Filip Saska and Tomas Nadrchal, both of the Czech Republic, and Stephen Michelman, of Manhattan, say the museum is intentionally misdirecting people through the misleading signs and fraudulent marketing, according to the New York Daily News. They have launched a class action lawsuit, filed in the state court in Manhattan.
“We have obtained evidence which makes clear to us that the museum is actively misleading the public and that members of museum’s leadership are fully aware of that fact,” said lawyer Michael Hiller.
A survey by two museum members involved in the lawsuit of more than 360 visitors to the museum found more than 85 percent believed they were required to pay to gain entrance.
Two persons who spoke to the Daily News said they didn’t realize how the admission policy works.
“I paid $12, the student price,” said Leandro Morone, 30, a student from Argentina.

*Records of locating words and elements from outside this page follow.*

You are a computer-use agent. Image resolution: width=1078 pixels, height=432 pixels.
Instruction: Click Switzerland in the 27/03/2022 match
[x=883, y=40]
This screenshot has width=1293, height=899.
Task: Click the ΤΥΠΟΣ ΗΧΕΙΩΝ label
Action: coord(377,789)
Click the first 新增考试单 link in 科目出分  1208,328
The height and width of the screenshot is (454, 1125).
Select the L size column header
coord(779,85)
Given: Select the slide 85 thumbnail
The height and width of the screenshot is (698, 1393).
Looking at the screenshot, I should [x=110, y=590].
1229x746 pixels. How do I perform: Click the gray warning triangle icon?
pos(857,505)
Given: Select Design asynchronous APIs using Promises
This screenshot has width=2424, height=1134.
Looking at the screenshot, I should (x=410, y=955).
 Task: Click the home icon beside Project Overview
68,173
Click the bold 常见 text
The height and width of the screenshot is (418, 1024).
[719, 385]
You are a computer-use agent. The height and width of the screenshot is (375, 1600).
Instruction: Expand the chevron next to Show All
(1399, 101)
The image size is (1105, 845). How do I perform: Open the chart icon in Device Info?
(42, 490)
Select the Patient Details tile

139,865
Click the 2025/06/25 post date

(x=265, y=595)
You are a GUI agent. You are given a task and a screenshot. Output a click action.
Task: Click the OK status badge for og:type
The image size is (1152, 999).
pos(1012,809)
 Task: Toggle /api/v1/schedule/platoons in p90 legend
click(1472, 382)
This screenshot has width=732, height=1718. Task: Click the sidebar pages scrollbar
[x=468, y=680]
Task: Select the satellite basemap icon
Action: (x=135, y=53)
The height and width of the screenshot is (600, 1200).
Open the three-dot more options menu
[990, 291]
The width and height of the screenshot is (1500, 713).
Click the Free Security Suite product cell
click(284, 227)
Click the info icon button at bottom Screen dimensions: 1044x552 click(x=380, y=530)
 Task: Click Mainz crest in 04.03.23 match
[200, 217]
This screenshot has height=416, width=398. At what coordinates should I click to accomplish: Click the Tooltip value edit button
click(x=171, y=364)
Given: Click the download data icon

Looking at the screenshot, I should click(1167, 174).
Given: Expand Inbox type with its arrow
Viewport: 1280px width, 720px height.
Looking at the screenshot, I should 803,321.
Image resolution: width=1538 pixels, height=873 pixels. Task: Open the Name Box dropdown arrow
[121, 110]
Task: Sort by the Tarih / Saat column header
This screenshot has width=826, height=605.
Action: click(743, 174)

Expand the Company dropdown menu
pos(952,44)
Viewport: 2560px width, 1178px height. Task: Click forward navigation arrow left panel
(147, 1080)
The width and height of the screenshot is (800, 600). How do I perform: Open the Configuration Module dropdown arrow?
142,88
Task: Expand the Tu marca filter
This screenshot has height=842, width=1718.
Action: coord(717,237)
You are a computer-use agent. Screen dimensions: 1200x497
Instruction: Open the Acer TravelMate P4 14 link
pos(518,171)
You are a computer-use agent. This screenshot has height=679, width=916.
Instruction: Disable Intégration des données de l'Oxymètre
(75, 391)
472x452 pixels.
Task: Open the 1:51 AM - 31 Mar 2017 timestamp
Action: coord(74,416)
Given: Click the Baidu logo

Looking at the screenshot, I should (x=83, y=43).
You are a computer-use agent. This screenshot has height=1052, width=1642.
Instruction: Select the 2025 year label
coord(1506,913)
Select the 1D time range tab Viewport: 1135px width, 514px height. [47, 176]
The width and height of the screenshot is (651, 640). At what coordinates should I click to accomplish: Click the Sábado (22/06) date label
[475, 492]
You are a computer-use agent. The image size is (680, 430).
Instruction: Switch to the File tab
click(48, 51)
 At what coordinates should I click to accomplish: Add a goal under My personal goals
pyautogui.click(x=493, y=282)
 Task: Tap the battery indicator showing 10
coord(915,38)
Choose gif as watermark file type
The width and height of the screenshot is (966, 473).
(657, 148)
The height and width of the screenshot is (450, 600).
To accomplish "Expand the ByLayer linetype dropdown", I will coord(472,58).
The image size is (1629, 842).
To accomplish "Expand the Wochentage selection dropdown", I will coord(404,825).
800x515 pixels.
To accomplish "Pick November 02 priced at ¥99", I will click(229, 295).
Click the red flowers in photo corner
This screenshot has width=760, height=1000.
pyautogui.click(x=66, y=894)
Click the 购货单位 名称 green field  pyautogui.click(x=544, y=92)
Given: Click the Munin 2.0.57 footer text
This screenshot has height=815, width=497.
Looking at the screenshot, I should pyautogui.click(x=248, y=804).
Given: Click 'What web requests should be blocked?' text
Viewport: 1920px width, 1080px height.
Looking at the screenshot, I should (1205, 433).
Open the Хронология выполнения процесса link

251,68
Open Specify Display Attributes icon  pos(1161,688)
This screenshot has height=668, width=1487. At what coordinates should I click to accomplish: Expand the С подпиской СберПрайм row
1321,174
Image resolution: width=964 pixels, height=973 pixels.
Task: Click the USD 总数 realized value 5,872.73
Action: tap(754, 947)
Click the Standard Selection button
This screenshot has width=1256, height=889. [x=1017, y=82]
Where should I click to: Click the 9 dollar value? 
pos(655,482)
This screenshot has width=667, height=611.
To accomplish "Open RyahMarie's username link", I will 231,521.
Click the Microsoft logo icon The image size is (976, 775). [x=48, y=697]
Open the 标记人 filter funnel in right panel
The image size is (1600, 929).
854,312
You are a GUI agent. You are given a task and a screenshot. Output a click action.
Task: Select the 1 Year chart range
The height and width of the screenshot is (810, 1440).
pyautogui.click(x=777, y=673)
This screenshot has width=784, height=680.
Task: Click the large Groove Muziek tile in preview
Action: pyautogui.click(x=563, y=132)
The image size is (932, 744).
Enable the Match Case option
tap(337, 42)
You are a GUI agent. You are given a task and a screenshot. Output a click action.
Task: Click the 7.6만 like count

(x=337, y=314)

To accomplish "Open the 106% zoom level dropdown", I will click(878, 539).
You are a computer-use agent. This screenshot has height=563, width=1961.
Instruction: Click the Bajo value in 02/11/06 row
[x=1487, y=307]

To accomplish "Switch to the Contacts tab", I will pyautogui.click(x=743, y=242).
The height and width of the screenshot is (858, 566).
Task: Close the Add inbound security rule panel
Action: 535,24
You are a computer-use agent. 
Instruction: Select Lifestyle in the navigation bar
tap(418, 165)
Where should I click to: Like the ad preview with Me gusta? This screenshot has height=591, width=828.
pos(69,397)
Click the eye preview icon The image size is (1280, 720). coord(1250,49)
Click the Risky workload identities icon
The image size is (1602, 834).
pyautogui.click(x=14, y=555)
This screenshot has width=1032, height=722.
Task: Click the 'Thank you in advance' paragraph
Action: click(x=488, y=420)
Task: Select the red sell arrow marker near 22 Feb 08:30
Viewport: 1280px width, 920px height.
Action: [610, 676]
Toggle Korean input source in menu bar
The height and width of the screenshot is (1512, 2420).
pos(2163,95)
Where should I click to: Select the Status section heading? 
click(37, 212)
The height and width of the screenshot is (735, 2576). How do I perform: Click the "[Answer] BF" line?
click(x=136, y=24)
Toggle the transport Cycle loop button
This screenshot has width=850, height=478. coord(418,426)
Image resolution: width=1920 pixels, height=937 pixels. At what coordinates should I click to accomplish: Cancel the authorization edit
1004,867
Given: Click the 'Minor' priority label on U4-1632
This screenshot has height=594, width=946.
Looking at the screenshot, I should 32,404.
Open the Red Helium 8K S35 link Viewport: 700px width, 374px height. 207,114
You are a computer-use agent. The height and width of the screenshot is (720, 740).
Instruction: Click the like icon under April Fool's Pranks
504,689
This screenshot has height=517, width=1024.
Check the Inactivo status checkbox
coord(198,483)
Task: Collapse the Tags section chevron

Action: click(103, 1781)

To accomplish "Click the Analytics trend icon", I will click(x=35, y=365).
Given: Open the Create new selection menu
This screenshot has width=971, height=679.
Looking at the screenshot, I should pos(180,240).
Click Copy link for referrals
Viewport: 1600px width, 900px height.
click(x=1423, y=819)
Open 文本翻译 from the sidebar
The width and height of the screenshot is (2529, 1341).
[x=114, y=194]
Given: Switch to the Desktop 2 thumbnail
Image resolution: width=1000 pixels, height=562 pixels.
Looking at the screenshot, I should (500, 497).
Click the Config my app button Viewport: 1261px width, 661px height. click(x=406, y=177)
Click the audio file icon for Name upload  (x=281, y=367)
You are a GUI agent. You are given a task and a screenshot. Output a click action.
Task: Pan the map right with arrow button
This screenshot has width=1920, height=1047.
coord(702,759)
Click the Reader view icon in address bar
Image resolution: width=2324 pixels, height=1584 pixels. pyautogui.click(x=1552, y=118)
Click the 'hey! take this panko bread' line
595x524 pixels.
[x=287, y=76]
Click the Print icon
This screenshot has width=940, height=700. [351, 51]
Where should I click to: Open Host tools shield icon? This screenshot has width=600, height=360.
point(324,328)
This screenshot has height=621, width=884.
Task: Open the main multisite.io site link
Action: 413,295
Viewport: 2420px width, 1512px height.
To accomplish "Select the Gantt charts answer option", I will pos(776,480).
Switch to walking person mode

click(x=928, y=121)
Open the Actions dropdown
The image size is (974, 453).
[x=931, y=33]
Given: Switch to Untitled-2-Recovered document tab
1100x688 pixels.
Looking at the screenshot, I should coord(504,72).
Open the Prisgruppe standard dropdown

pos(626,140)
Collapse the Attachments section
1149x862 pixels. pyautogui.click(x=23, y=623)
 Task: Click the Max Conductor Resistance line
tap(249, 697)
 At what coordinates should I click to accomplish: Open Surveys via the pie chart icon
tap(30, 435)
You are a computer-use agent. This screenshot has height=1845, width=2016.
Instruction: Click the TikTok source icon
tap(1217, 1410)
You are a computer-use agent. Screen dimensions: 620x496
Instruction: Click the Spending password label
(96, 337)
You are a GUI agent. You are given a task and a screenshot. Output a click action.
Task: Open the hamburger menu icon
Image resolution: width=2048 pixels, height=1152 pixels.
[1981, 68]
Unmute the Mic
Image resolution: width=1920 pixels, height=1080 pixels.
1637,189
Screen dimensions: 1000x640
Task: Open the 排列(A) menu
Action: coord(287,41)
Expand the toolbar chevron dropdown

“I didn’t realize I didn’t need to pay until I was inside,” Morone added. “I realized when I was reading the museum map. If I’d known, I wouldn’t have paid.”
Anneka Lenssen, 33, said she tried walking in once but wasn’t able to.
“I asked to pay nothing and the attendant tried to shame me,” the city student said. “She said she didn’t know how to enter a no-sale into the computer and told me I had to go to another line.”
On the website, there’s no mention of the ability to enter the museum without paying. An extra line, “to help cover the costs of special exhibitions, we ask that you please pay the full recommended amount,” is added under the admission prices.
A museum spokesperson called the lawsuit “entirely frivolous,” according to the New York Times.
When recommended fees first started in the 1970s, signs over the cashiers’ desks included the phrase: “Pay what you wish, but you must pay something.”